Second language teaching methods:

-The grammar-translation method: a method of learning any foreign


language by the practice of translating or converting the sentences of
the native language into the target language or vice versa.
-The Audio-lingual method: a method of learning any foreign language
by the practice of listening and speaking before writing and reading.
-Communicative approaches: approaches of teaching foreign
language through emphasis on the function of language rather than the
forms of the language.
-Task-based learning: an approach to language where learners are
given different interactive tasks and activities to complete.
-Transfer: using sounds, expressions, or structures from the L1 when
performing the L2. Positive transfer refers to when L1 and L2 are similar
in certain characteristics like marking the plural on the ends of nouns.
Negative transfer refers to when L1 and L2 are not similar in said
characteristics.
-Interlanguage: a language or form of language having features of two
others, typically a version produced by a foreign learner.
-Motivation: it refers to the goal of learning a second language.
Instrumental motivation is when you learn another language for goals
such as completing a graduation requirement or being able to read
scientific publications.
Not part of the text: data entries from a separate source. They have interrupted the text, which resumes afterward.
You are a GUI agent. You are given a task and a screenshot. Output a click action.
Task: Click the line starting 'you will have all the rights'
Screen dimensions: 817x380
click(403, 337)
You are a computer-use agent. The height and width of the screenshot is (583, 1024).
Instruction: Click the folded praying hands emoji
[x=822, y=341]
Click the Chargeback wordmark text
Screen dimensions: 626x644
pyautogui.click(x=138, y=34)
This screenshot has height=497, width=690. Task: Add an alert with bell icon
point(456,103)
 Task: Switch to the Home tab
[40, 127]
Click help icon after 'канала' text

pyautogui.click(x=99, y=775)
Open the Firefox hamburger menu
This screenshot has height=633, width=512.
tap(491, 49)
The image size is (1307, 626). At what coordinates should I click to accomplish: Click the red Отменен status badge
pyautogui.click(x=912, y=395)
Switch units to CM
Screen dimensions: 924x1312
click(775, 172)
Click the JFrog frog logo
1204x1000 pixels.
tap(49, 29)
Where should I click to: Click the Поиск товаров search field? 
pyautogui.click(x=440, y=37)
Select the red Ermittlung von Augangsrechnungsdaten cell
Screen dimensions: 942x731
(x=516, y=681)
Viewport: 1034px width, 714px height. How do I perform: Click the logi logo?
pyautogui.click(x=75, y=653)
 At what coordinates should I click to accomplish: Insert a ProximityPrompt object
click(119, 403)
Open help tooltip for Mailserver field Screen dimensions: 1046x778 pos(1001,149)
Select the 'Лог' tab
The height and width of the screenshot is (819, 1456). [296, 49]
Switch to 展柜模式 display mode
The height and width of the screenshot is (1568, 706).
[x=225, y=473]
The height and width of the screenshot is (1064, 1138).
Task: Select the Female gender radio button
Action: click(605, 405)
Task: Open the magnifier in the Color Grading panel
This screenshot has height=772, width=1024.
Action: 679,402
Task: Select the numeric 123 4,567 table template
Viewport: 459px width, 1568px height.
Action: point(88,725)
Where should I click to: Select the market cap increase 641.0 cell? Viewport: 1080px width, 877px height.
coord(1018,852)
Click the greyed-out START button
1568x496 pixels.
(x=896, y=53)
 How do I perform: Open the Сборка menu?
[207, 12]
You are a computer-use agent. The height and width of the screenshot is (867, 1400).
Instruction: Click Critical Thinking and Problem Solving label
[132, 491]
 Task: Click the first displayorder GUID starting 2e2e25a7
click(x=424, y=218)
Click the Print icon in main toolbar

Integral motivation is when you learn another
language for social purposes.
-Communicative competence: the general ability to use language
accurately, appropriately and flexibly.
-Grammatical competence: the accurate use of words and structures.
-Sociolinguistic competence: the accurate use of words, phrases and
sentences in their appropriate context.
-Strategic competence: the ability to organize a message effectively
and to compensate for any difficulties.
-Communication strategy: when a foreign speaker substitutes words
they don’t know for much more simpler words, for example saying “what
horses wear under their feet” as a substitute for “horseshoes”.